Russell Cartwright, GMC Corporate Communications Manager, reflects on the first of our series of UK-wide Medical professionalism matters events which took place in Bristol last week. He invites people to continue the discussions and take part in a poll.
I thoroughly enjoyed the first of the Medical professionalism matters events at the SS Great Britain in Bristol. I needn’t have worried about turnout. 100 passionate local clinicians, students and patient representatives took part in some really interesting conversations on the theme of the collaborative doctor. It was an eye-opener to hear about the many challenges that doctors face. Watch our video and tell us what you think below or on Twitter using #gooddoctors.
Our Chief Executive Niall Dickson opened the event and asked the delegates to vote on a set of questions. We have replicated these questions in a poll which you can take part in below. To me the most interesting result of these was that just 62% of delegates felt confident they would be supported by senior clinicians in their organisation if they raised a concern.
Peter Lees, Chief Executive of the Faculty of Medical Leadership and Management (FMLM) set the scene for the table discussions. For Peter a key question that all teams should ask themselves is ‘Can the most junior person in the team question the most senior person?’ He highlighted evidence that showed that good team working saves lives. In the future he thinks team working should form a significant part of every appraisal or revalidation.
Then there was some table work which saw rich discussions around the following themes: Integrated care, multi-disciplinary team working, collaboration and respect within the profession, and patient involvement.
On my table we had a mixture of doctors from different specialties, some students and two patient representatives and we had a really interesting discussion around patient involvement. Most people on the table agreed that they see the reasons why involving patients in their care are important but that there are a range of barriers to doing this effectively, the biggest of which is pressures on their time. It was also acknowledged that different patients want to be involved in different ways and to different levels.
Dr Kit Byatt brought to our attention the McNamara fallacy and how in healthcare we can focus on making the measurable important rather than making the important measurable.

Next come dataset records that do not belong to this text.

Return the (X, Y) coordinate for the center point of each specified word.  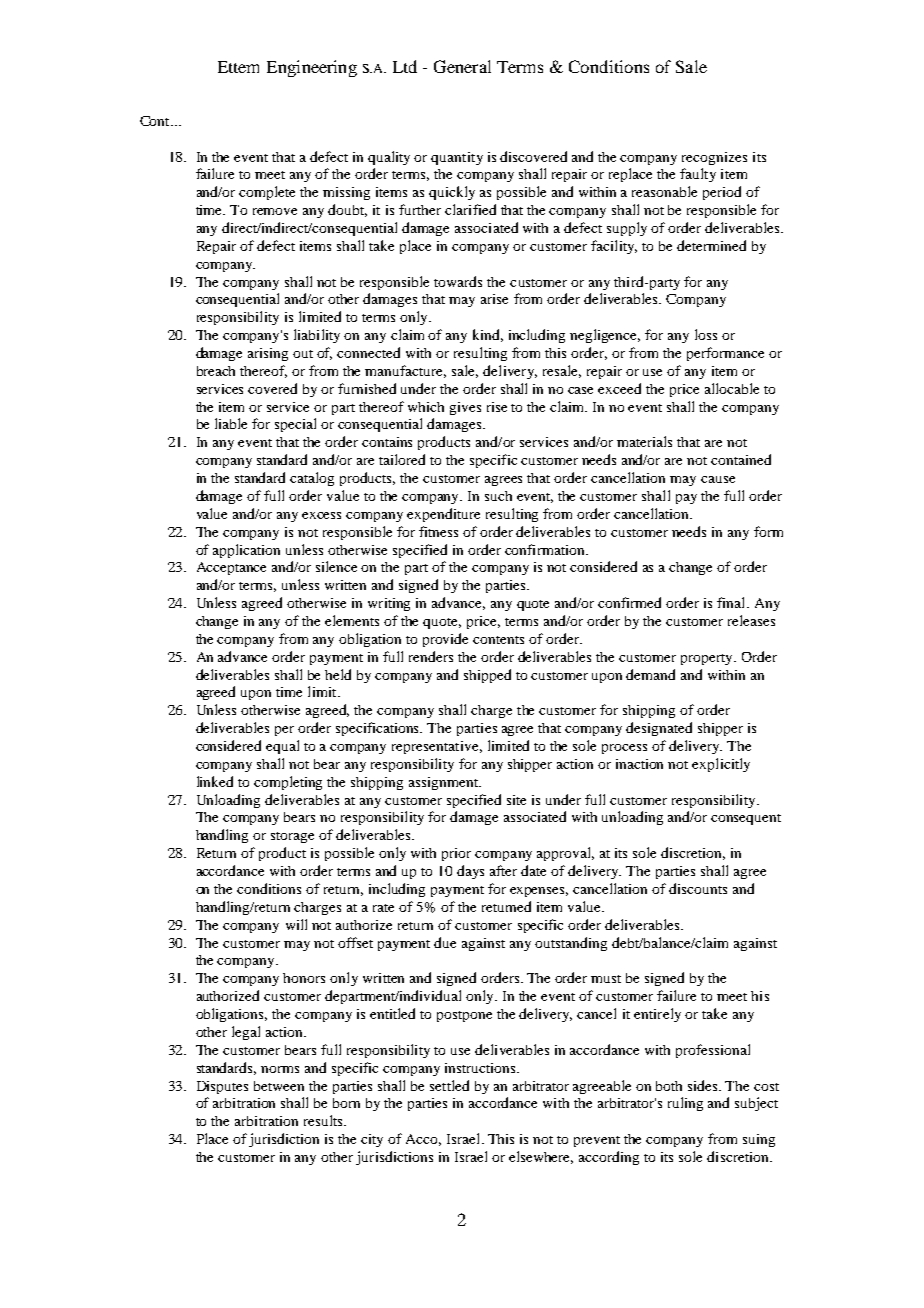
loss (706, 334)
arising (268, 354)
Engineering (312, 68)
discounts (698, 888)
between (279, 1086)
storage (292, 837)
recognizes (714, 158)
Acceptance (231, 568)
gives (465, 408)
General (462, 66)
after (503, 870)
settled (449, 1085)
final (732, 602)
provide (445, 640)
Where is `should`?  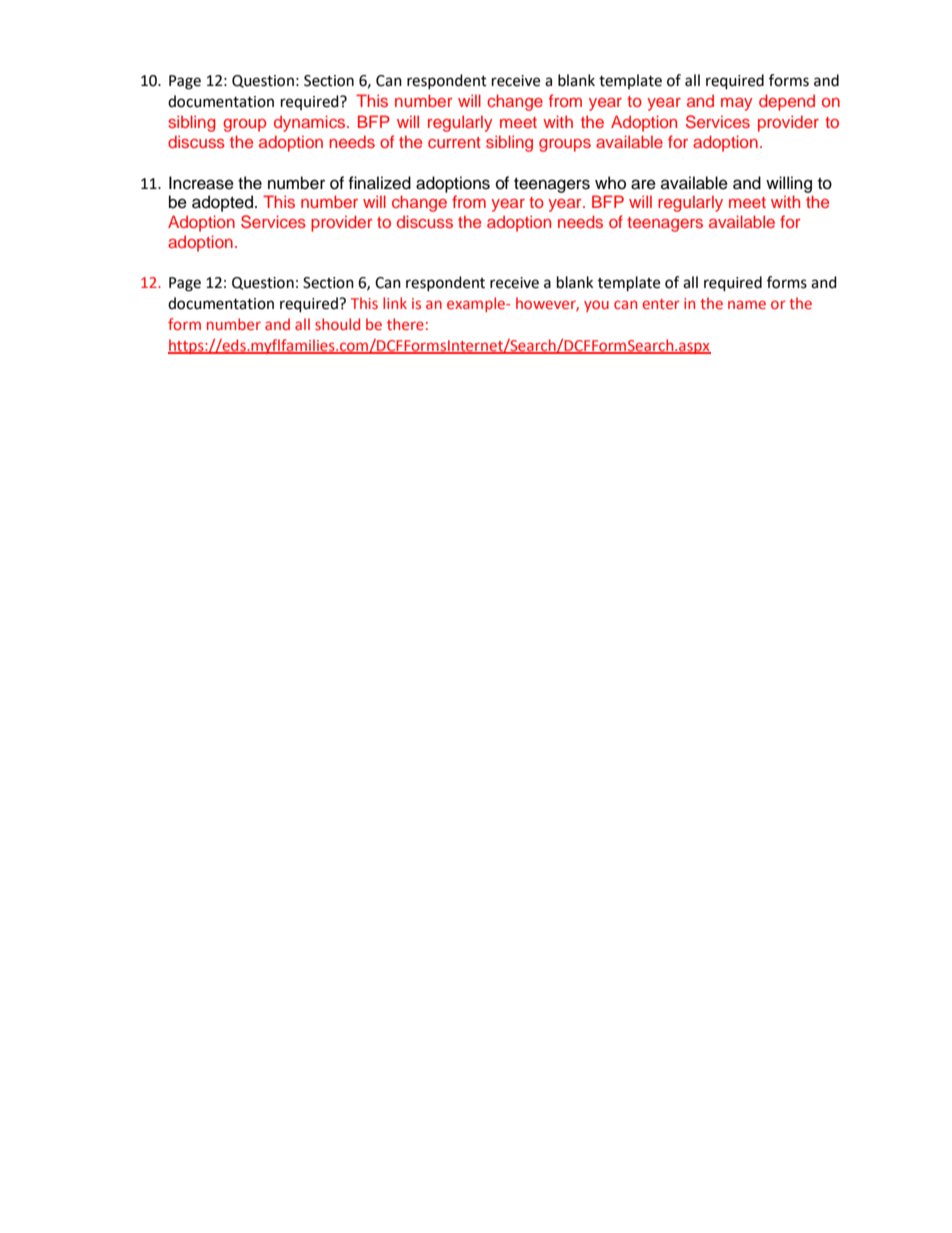 should is located at coordinates (337, 324).
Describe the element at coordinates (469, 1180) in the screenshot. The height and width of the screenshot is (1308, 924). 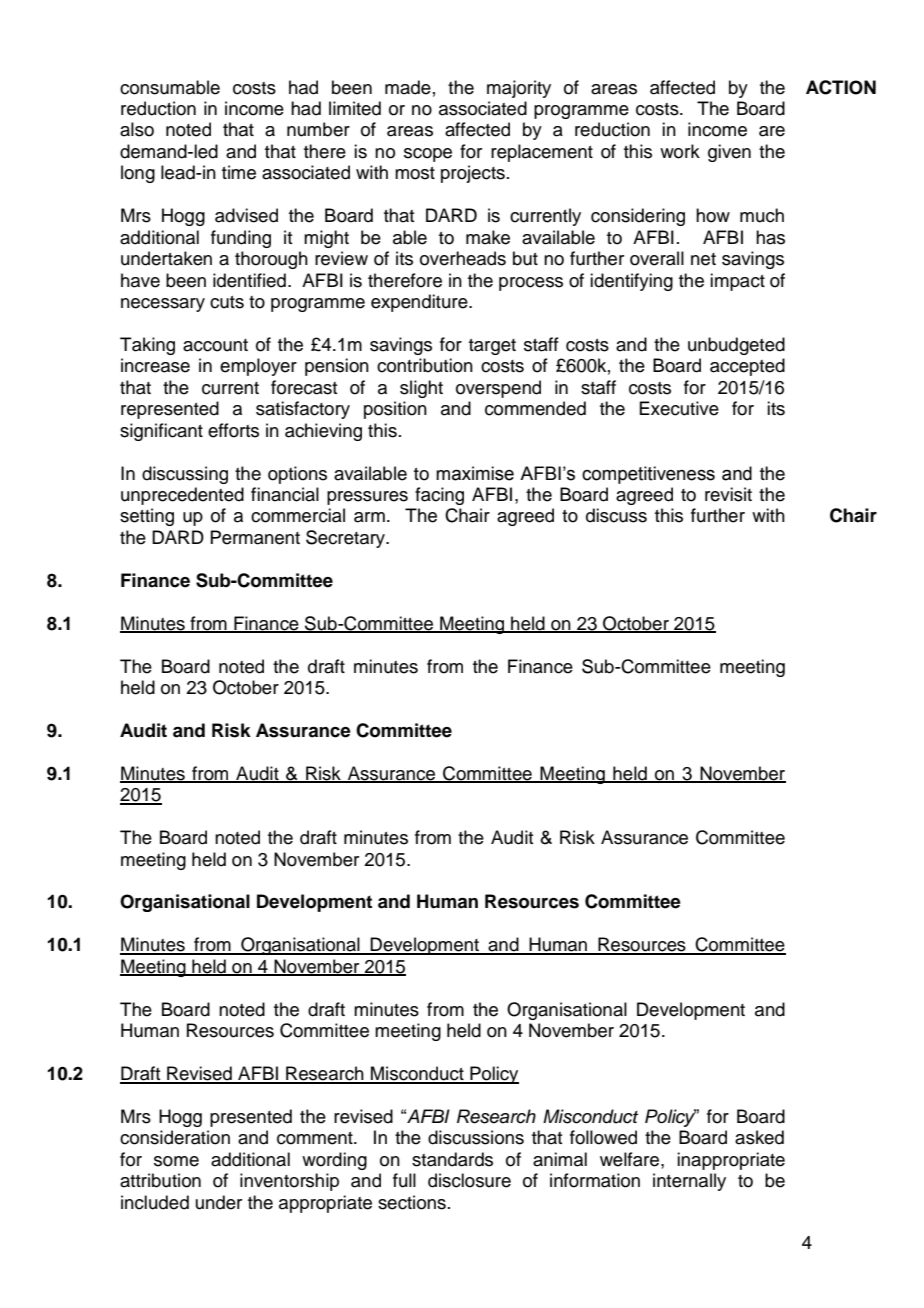
I see `disclosure` at that location.
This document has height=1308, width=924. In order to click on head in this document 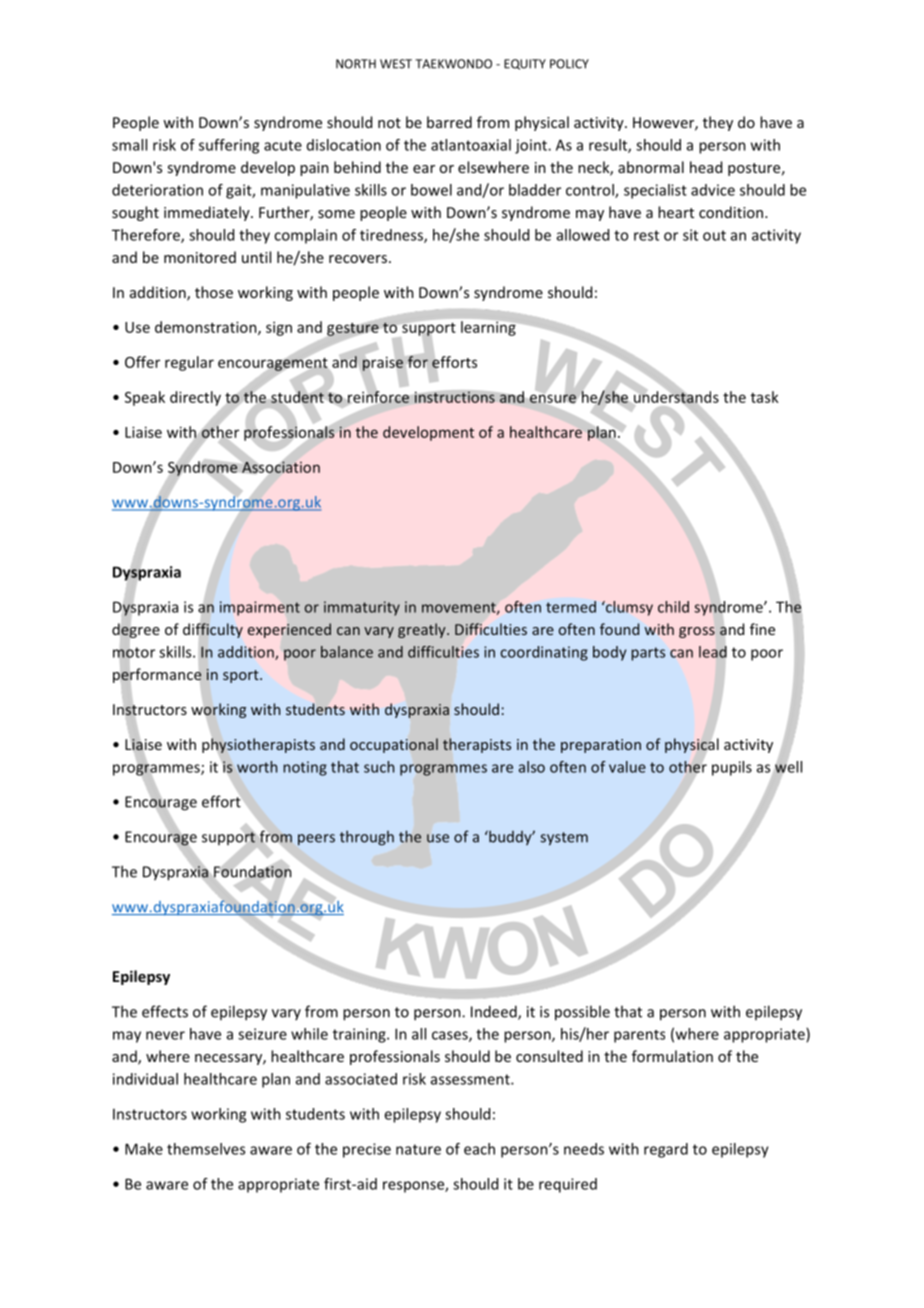, I will do `click(706, 167)`.
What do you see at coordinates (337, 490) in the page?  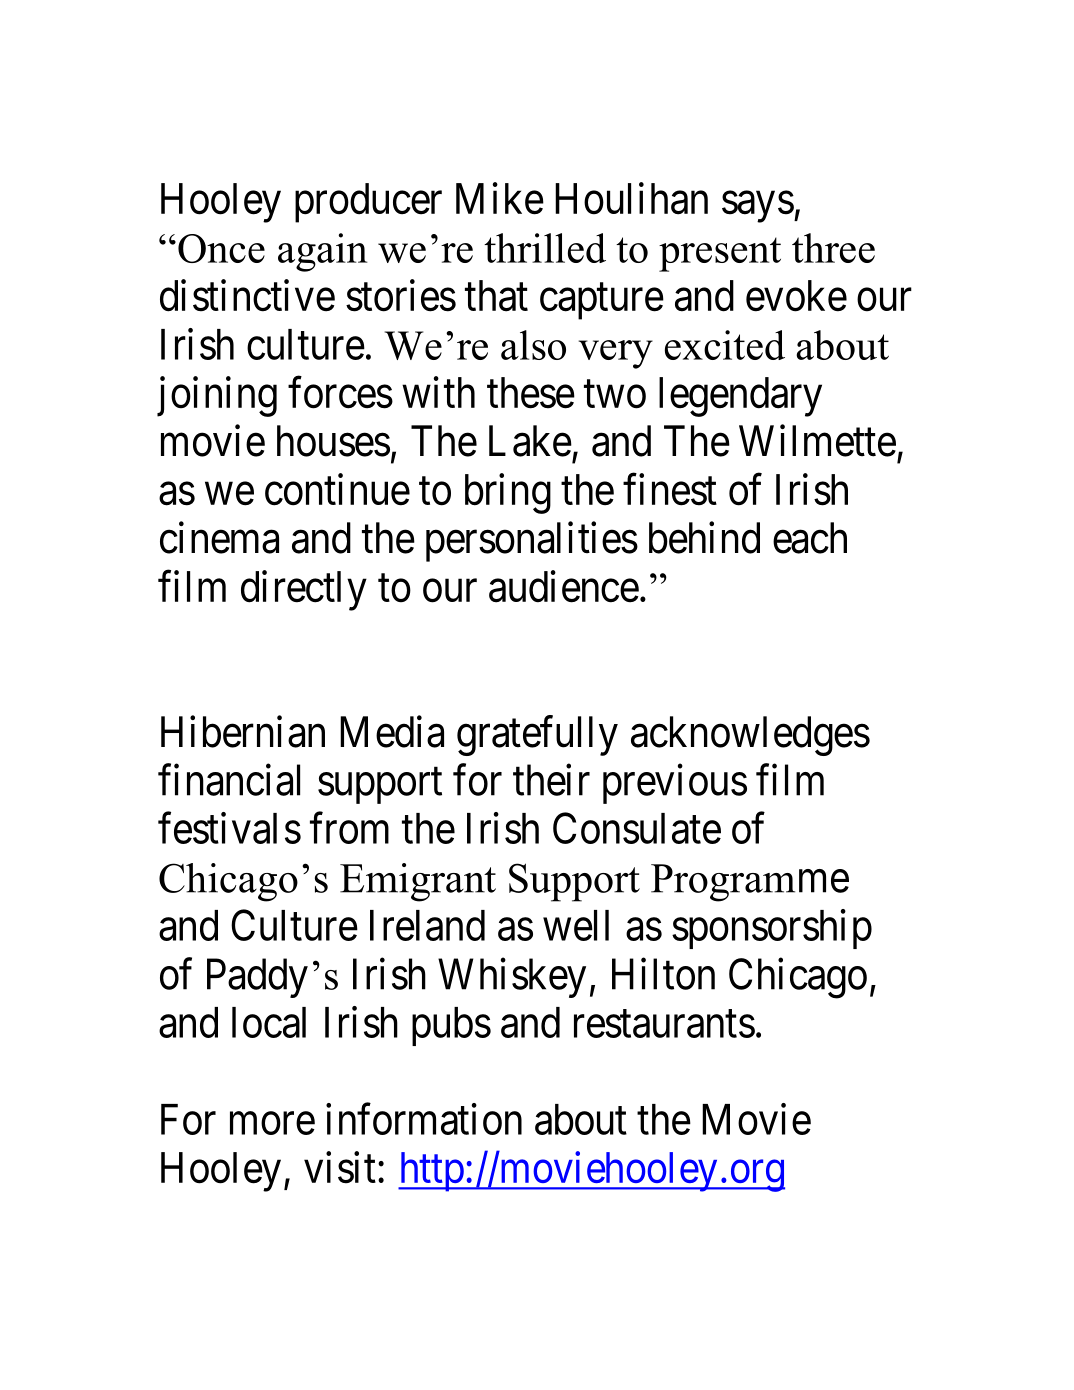 I see `continue` at bounding box center [337, 490].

The panel discussion followed on nicely from the table discussions with our panellists being asked some challenging questions on the topics above.
Several people contributed to the ongoing discussion on Twitter
I’m looking forward to our second event focus on ‘the resilient doctor’ in Newcastle on the 16 July
We are analysing all of the content that was recorded last week including the points made in the panel discussion, notes from the table discussions, storyboard, video, votes and the items posted on the solutions wall and what we hear from you. We will be using all of this to inform a report and a summary of the discussions.